Task to carry out ::
Keep to the lines from the one with "Viewport: 1456px width, 819px height. At" through the end of the data, and write them out exactly.

________________________________________

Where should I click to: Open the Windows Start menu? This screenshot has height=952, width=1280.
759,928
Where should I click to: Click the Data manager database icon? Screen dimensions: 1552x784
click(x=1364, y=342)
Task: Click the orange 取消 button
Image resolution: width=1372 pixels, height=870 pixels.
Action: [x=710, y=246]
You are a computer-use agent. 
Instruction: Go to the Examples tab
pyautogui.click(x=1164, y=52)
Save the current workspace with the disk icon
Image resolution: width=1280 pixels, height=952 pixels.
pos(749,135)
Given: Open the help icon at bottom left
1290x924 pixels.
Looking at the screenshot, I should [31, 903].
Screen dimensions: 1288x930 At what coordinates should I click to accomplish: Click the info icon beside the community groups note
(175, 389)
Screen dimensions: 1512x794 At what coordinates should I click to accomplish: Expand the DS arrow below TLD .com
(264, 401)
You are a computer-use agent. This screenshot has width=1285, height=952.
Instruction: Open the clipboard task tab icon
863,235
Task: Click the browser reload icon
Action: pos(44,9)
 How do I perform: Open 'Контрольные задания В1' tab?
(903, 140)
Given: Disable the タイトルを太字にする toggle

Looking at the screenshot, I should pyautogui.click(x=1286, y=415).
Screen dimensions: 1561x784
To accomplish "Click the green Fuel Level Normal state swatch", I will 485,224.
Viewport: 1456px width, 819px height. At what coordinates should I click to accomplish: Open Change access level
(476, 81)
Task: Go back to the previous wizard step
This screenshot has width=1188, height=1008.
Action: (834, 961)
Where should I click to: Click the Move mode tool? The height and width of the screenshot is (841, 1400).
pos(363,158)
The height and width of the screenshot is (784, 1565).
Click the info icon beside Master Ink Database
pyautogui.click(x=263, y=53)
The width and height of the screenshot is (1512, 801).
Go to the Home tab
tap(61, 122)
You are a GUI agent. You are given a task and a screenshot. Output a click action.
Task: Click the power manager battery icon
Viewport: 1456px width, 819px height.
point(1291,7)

________________________________________

Exercise solution ::
Viewport: 1456px width, 819px height. At what coordinates should I click to accomplish: Open Change access level
(476, 81)
Task: Go back to the previous wizard step
This screenshot has width=1188, height=1008.
Action: (834, 961)
Where should I click to: Click the Move mode tool? The height and width of the screenshot is (841, 1400).
pos(363,158)
The height and width of the screenshot is (784, 1565).
Click the info icon beside Master Ink Database
pyautogui.click(x=263, y=53)
The width and height of the screenshot is (1512, 801).
Go to the Home tab
tap(61, 122)
You are a GUI agent. You are given a task and a screenshot. Output a click action.
Task: Click the power manager battery icon
Viewport: 1456px width, 819px height.
point(1291,7)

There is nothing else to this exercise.